#### [WORK TO BE COMPLETED]
In the listing that follows, retype every line from the first through the one containing "Holi celebrations at". Pictures are to be left out.

#### [LISTED ENTRIES]
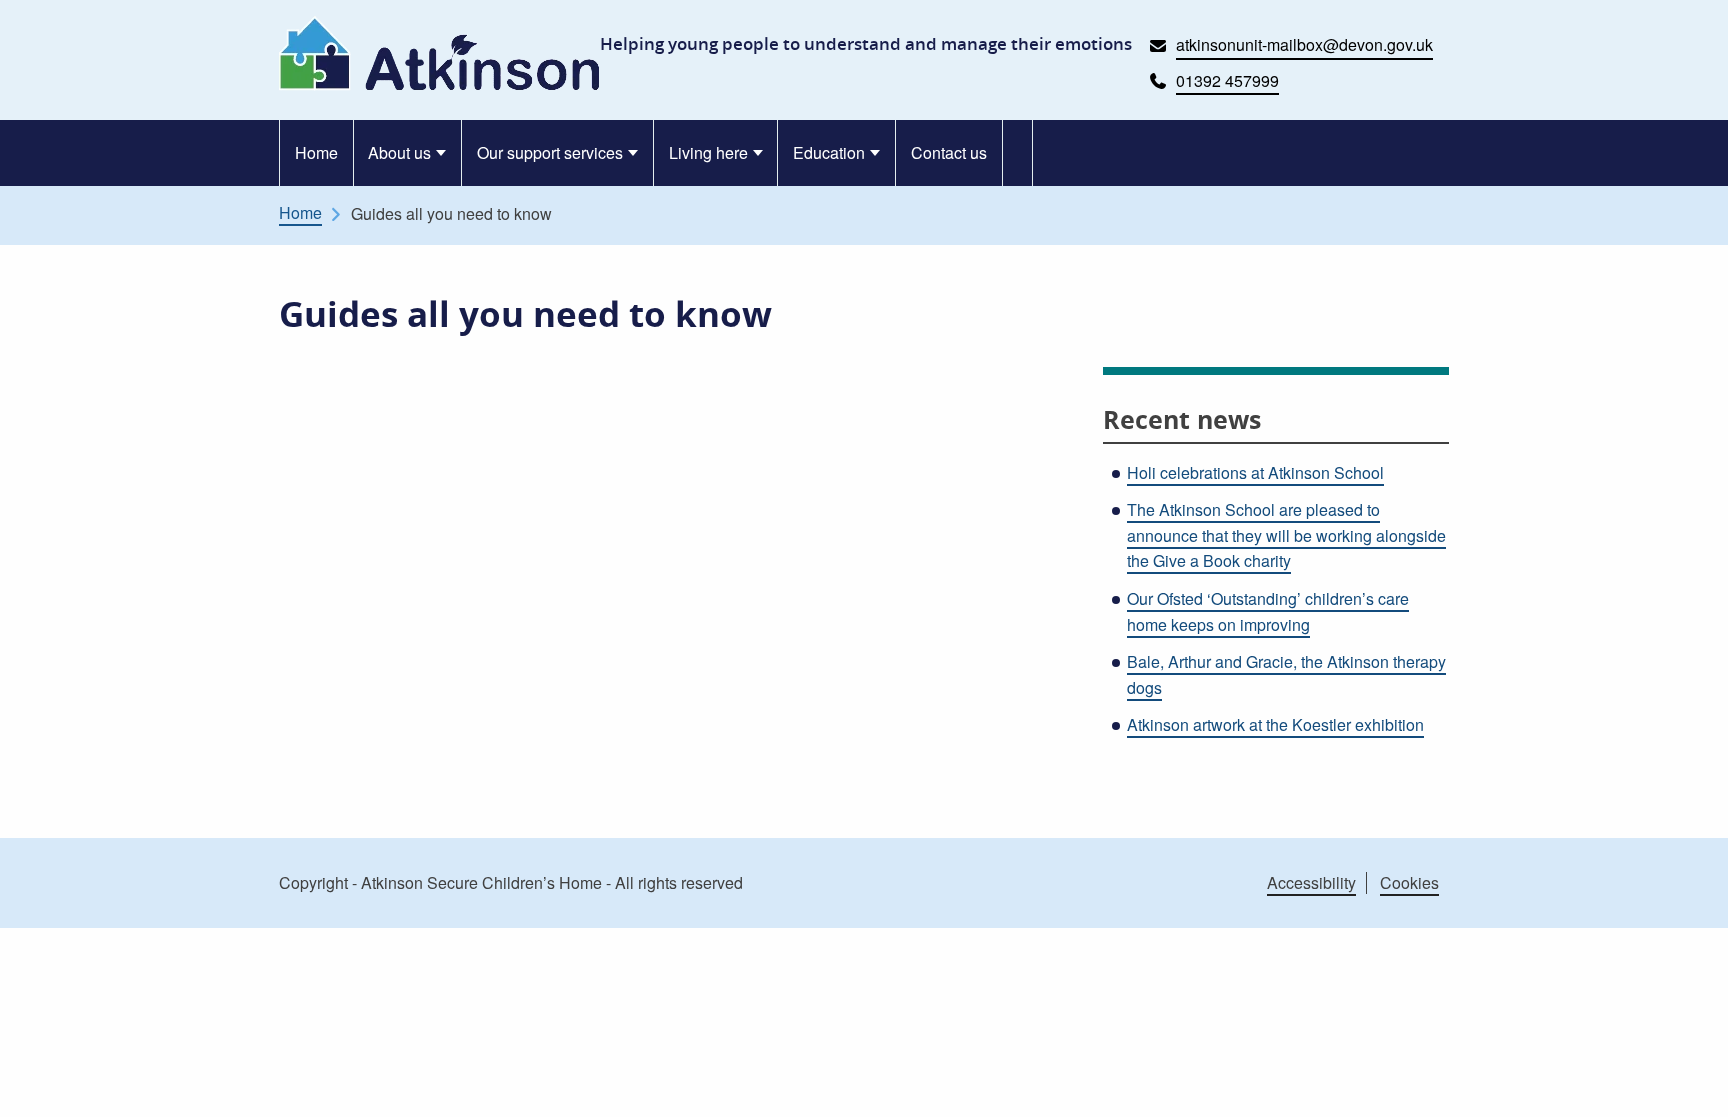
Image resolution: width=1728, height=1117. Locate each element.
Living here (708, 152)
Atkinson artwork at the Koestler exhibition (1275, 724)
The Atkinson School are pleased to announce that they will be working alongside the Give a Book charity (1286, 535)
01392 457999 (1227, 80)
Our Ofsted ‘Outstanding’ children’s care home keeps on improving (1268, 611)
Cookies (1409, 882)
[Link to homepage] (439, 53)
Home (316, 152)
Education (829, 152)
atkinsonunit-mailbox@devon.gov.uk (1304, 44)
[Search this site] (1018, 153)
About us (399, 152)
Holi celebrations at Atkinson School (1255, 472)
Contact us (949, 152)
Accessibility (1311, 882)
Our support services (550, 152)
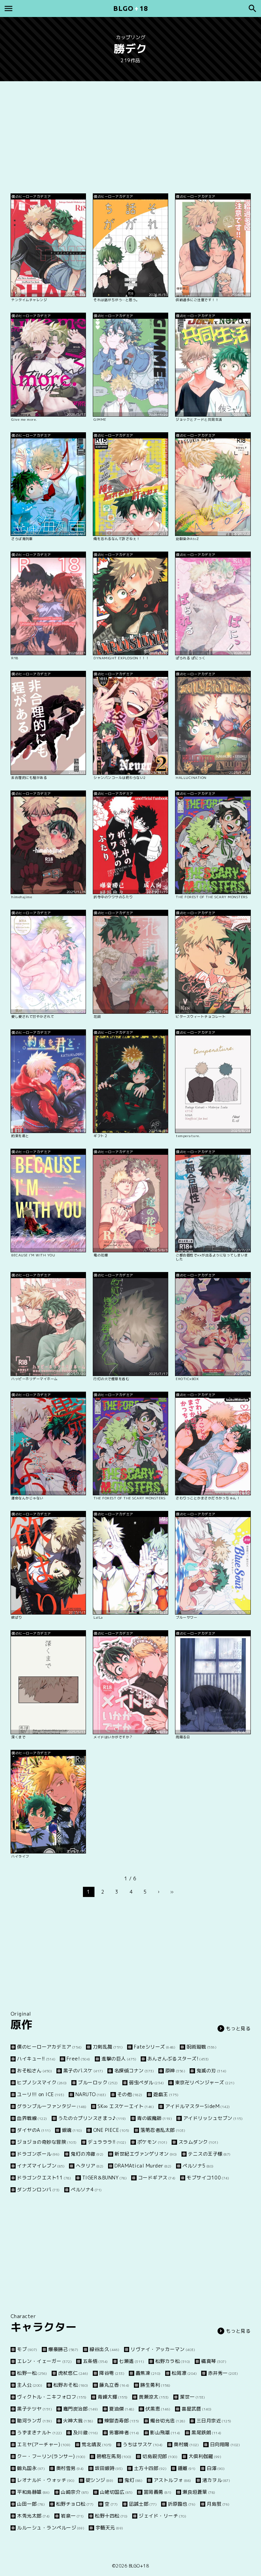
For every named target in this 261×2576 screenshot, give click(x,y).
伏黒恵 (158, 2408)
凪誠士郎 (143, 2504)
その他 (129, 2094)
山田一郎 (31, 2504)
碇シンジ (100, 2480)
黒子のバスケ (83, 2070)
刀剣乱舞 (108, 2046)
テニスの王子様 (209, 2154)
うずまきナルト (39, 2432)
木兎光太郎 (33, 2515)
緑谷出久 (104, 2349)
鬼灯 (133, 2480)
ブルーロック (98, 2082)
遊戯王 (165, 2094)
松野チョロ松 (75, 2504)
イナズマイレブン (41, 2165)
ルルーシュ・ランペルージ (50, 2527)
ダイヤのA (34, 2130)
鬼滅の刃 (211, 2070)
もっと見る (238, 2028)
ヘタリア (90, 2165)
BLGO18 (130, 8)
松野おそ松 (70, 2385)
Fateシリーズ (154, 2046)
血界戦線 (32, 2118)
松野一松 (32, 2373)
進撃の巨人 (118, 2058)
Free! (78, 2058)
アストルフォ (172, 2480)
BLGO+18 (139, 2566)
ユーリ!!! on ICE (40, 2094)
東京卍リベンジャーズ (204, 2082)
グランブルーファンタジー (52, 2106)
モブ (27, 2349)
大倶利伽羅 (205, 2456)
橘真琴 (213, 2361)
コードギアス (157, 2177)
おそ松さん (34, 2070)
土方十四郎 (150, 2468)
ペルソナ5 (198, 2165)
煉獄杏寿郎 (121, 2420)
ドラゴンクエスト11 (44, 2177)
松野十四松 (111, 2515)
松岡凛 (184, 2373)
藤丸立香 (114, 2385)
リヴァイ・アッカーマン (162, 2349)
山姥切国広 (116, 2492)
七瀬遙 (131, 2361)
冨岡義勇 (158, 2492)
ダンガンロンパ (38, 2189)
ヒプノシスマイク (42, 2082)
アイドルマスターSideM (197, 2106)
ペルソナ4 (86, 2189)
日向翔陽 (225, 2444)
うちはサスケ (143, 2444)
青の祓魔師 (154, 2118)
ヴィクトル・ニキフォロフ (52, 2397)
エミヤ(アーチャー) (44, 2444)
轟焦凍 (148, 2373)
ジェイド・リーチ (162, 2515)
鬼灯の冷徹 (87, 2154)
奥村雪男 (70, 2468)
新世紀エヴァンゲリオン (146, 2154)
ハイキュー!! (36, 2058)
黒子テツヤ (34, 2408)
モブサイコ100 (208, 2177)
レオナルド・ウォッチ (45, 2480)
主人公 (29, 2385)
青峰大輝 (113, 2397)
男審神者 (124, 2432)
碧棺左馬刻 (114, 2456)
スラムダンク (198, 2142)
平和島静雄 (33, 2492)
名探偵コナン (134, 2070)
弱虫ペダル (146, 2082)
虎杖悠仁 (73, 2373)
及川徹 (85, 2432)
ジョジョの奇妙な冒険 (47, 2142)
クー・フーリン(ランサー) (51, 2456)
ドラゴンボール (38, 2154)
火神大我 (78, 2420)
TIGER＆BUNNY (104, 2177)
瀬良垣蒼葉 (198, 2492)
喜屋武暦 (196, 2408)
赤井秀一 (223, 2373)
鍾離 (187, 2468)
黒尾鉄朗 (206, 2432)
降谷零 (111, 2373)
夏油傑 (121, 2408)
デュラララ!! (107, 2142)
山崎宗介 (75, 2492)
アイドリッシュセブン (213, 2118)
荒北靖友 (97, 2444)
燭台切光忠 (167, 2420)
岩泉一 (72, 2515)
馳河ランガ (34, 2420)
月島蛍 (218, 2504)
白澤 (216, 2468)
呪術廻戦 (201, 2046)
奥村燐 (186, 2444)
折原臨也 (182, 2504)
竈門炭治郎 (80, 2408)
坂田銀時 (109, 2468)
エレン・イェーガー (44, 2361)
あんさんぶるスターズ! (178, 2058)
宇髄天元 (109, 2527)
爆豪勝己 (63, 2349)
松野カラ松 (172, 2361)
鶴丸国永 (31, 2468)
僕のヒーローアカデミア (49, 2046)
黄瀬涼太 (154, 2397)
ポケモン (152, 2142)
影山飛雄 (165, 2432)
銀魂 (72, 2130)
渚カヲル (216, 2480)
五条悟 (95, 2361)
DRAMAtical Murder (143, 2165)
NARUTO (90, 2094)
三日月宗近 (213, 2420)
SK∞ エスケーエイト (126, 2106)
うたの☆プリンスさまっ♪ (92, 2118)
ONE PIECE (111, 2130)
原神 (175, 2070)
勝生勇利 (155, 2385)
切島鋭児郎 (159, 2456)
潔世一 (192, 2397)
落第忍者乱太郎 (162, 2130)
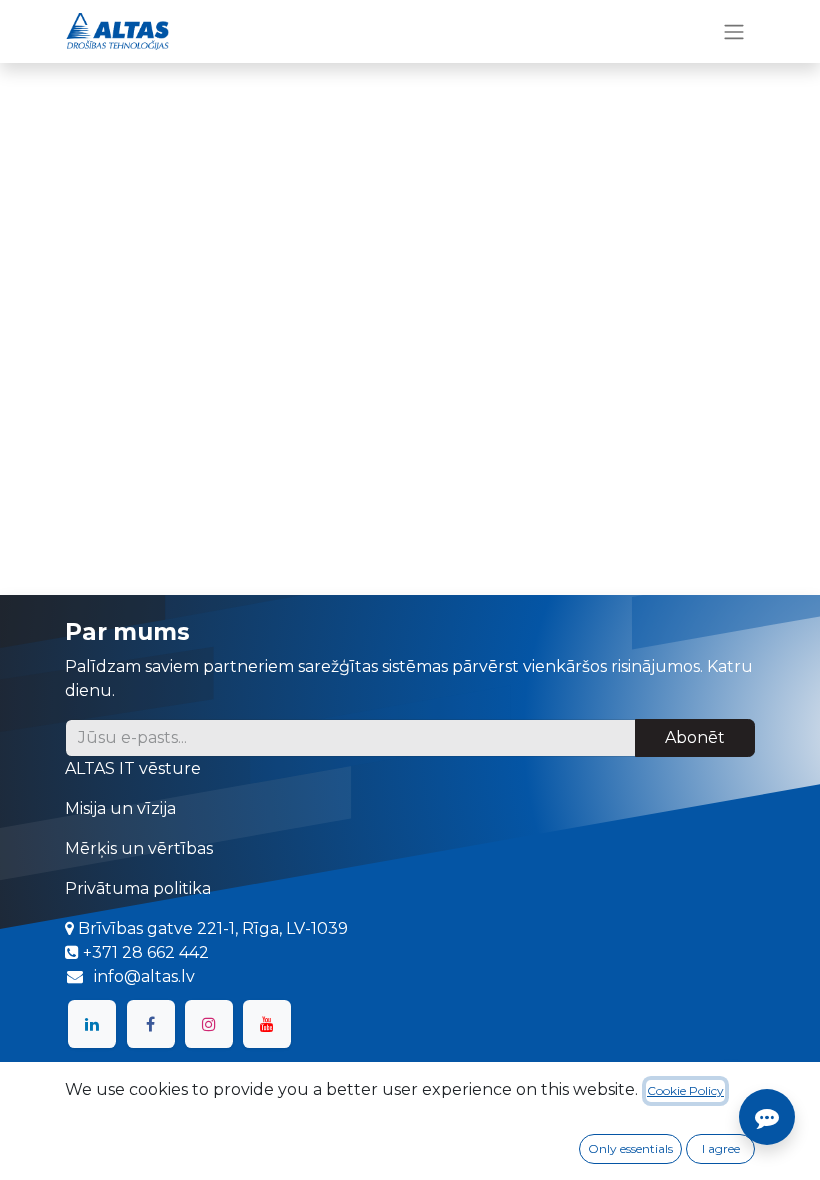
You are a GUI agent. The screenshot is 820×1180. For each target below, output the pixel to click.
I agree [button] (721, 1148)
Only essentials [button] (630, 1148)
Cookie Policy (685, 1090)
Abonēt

#### [ANSWER SPACE]
Image resolution: width=1728, height=1117. Locate each element.
Living here (708, 152)
Atkinson artwork at the Koestler exhibition (1275, 724)
The Atkinson School are pleased to announce that they will be working alongside the Give a Book charity (1286, 535)
01392 457999 (1227, 80)
Our Ofsted ‘Outstanding’ children’s care home keeps on improving (1268, 611)
Cookies (1409, 882)
[Link to homepage] (439, 53)
Home (316, 152)
Education (829, 152)
atkinsonunit-mailbox@devon.gov.uk (1304, 44)
[Search this site] (1018, 153)
About us (399, 152)
Holi celebrations at Atkinson School (1255, 472)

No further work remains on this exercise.